On the somber note of youth health, Cwodzinski also addressed the furor around vaping and e-cigarettes, calling both the scale of the problem and the profits that e-cigarette companies are making “extraordinary.” The Legislature may explore a ban on flavored vaping pods that are targeted at teenagers, he said.
Pryor made it clear that a bill to change how voter information is shared with political parties wouldn’t take effect before the March 3 primary. A version of the bill, which would prevent Minnesota’s major political parties from learning which party a voter registered with in a primary, passed in the House (and both Pryor and Kotyza-Witthuhn voted for it, they said) but a parallel version is stuck in the Senate. The House is controlled by the DFL party, while Republicans have a majority in the Senate.
“Here’s the part of the event when they both look at me and say, ‘But in the Senate,’” Cwodzinski joked.
Kotyza-Witthuhn is interested in making voter registration easier by having a process to automatically update a person’s registration if they register a change of address at the Department of Vehicle Services, she said.
Counting those voters is also a hot topic as the 2020 U.S. Census approaches. Pryor urged the crowd to “fill out the Census and fill it out as quickly as possible” when it becomes available, and to remember to count newborn babies, a group that’s often under-counted.
If the Census shows that Minnesota’s population has stalled or not grown as quickly as other states, it may lose a representative in the U.S. House when the results are applied to Congressional representation, Cwodzinski warned; that nearly happened 10 years ago, when Minnesota was pitted against Arizona for a seat in the U.S. House.

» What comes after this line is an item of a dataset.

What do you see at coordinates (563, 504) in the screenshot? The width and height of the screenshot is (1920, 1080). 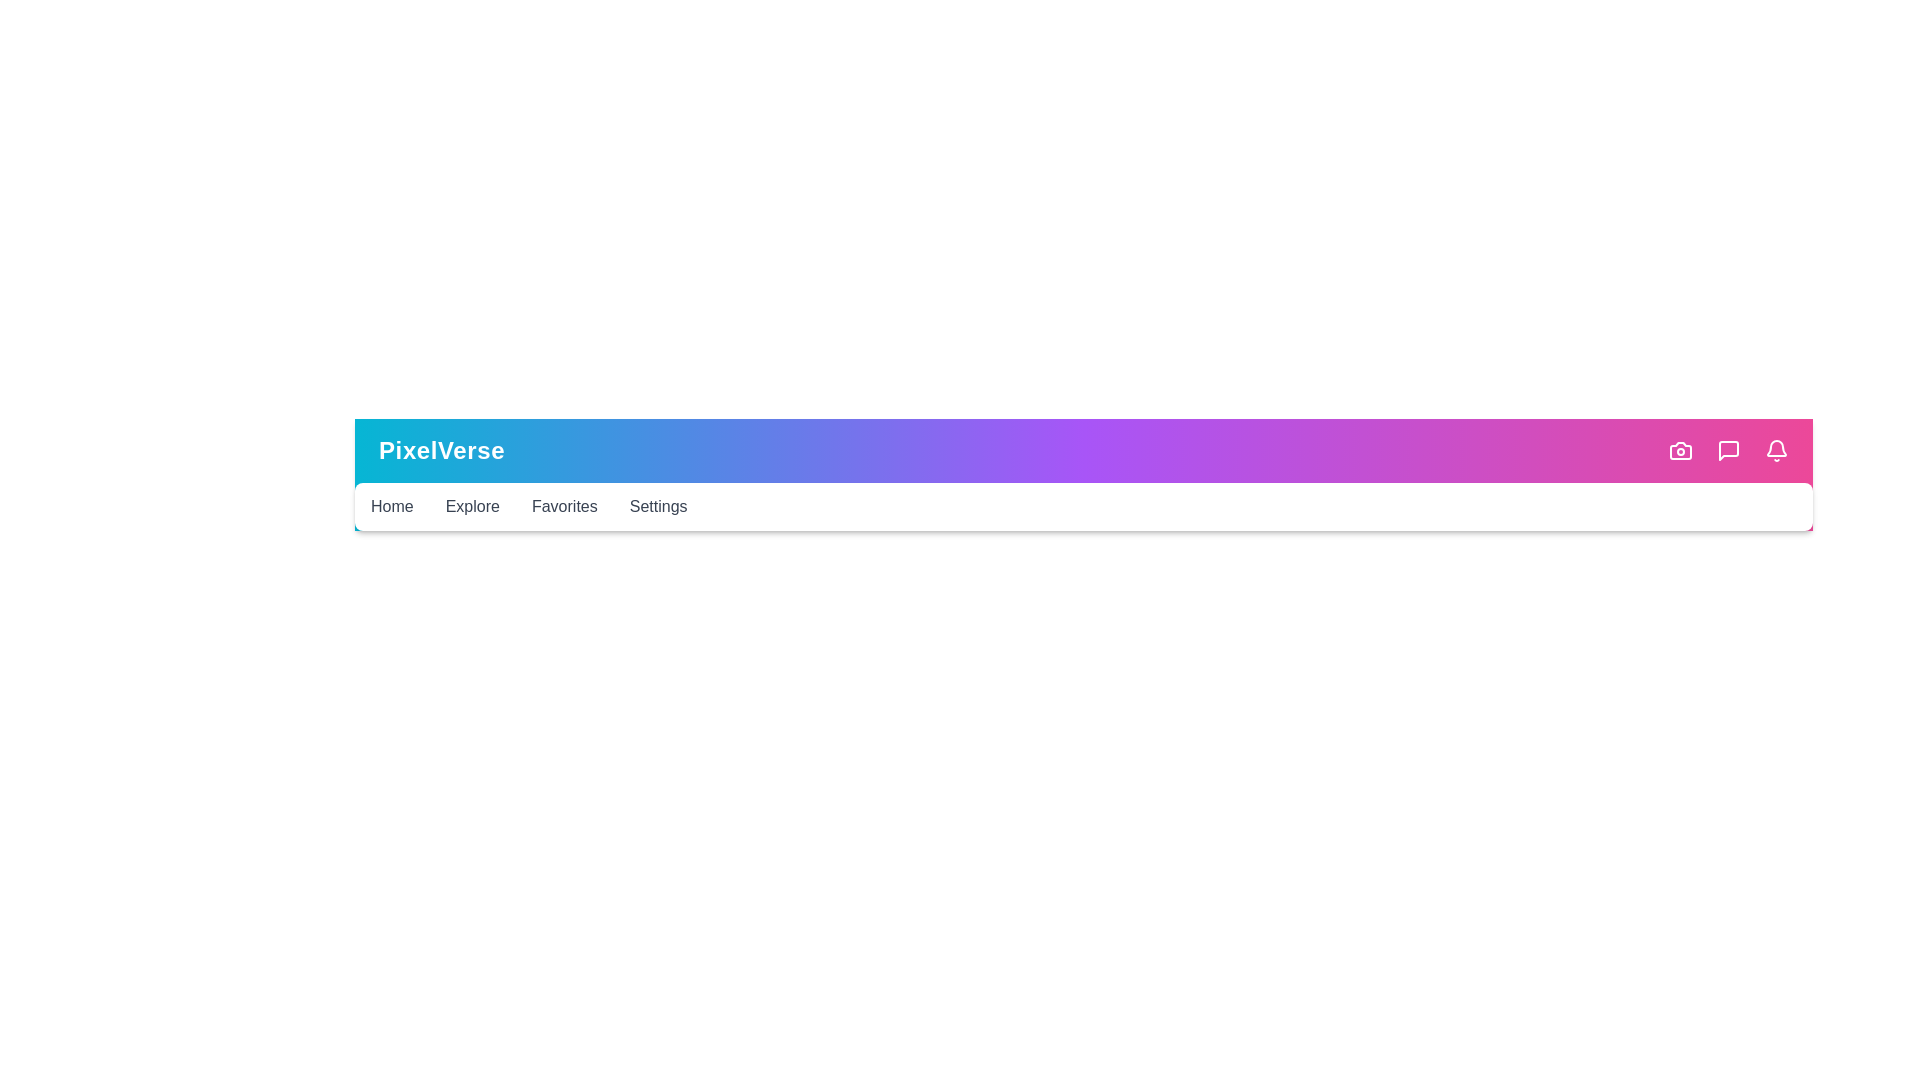 I see `the navigation menu item Favorites to reveal its submenu` at bounding box center [563, 504].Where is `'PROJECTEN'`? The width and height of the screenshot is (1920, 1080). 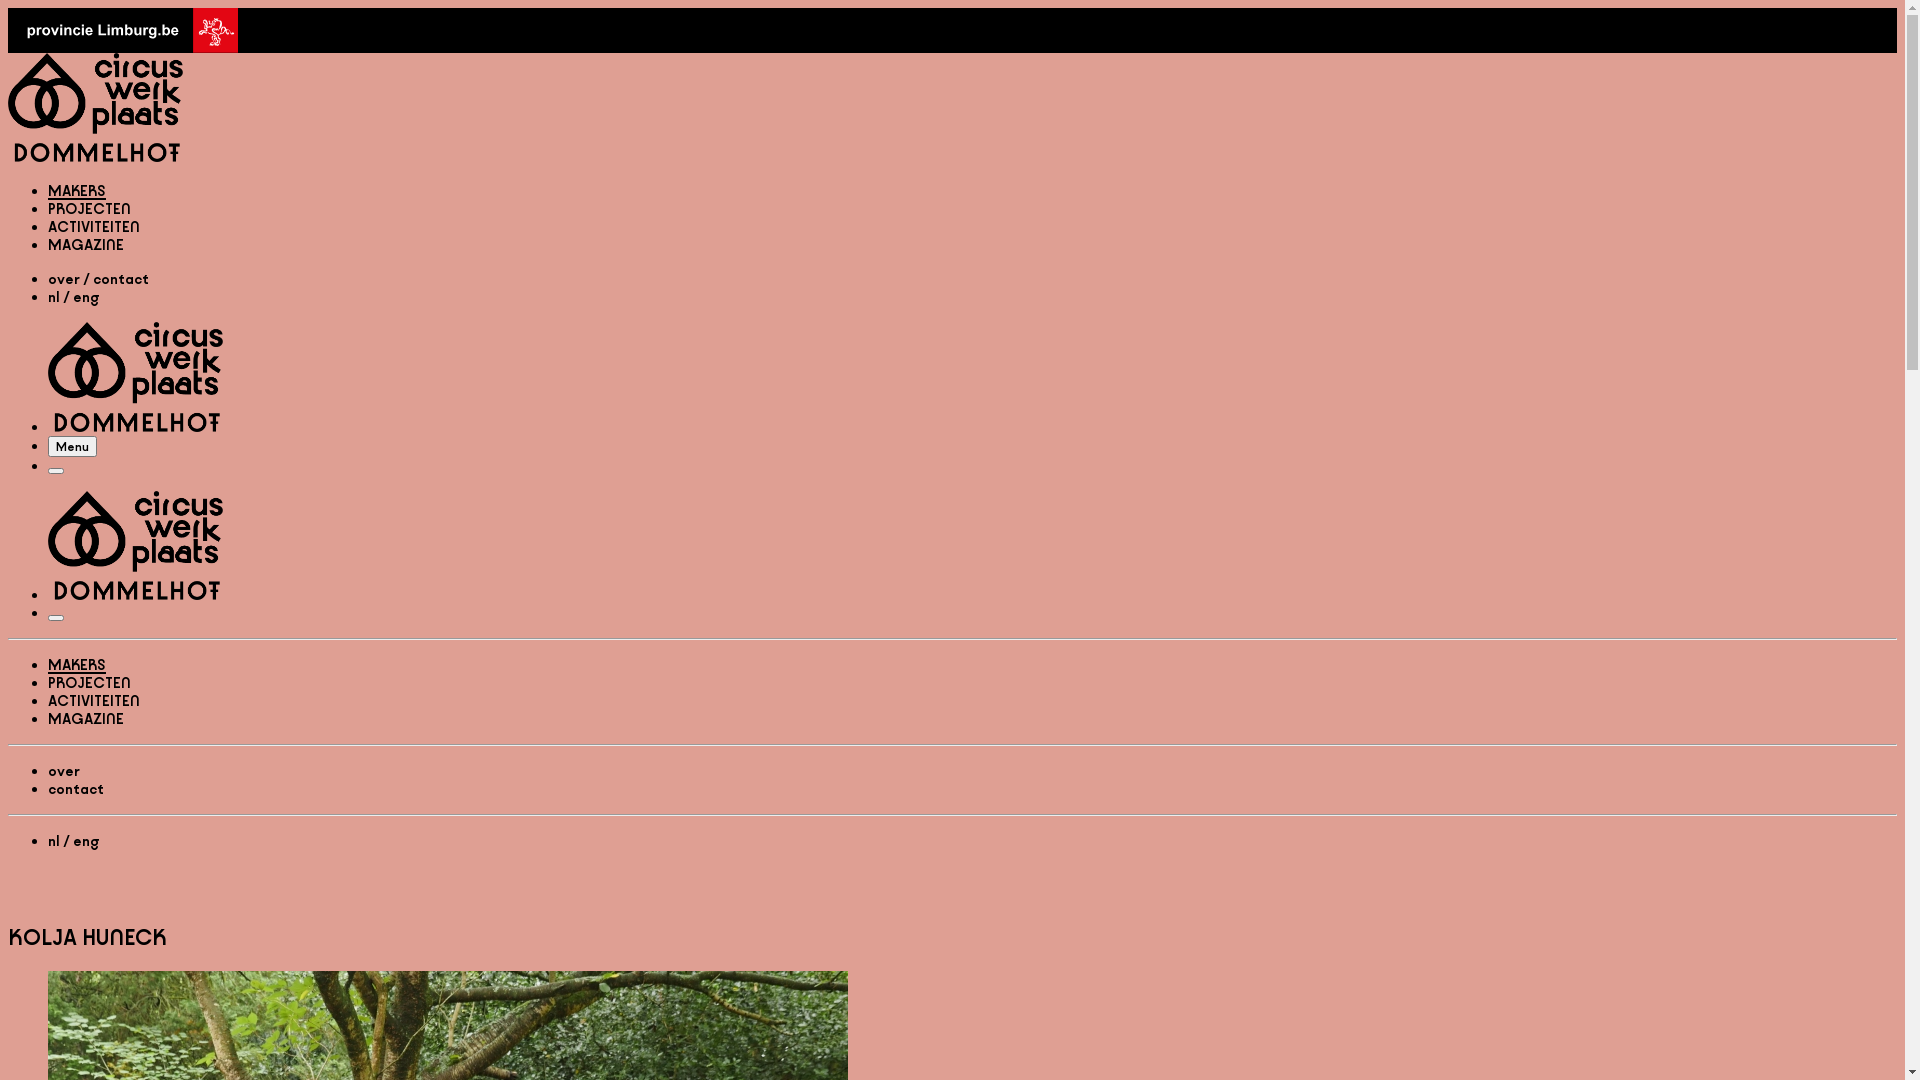 'PROJECTEN' is located at coordinates (88, 208).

Minnesota has the worst racial achievement gap in the country, and the Legislature is eager to do something to fix that, Pryor said, calling it “shameful.”
Talk of an amendment to the state constitution has been circulating the state Capitol, but fixing Minnesota’s schools will take more than changing the wording that describes what kind of education the state’s students are entitled to, Cwodzinski said.
“The good news is, we’re discussing the opportunity gap,” he said.
Kotyza-Witthuhn addressed a question about state-mandated comprehensive sex education, which she said would be “science-based, age-appropriate” and able to be tailored to each individual school district. Parents could also opt-out, she added, and she cautioned against assuming what a “comprehensive” education entails.
“Age appropriate doesn’t mean teaching kindergartners how to have sex,” she said.
In the last few moments at the microphone, the legislators addressed a smattering of questions that didn’t quite fit into any one category, like a bill that would establish each parent in a divorce as an equal caregiver to any children involved, which aims to solve courts’ tendencies to give custody to a mother in such situations.
“I heard good stuff,” Richard said, still wearing his stars-and-stripes top hat. Still, his question about political polarization in the national Democratic party hadn’t been read aloud, and he lingered to bring up the issue with the legislators. “If we can’t get rid of the polarization, we’re stuck,” he explained.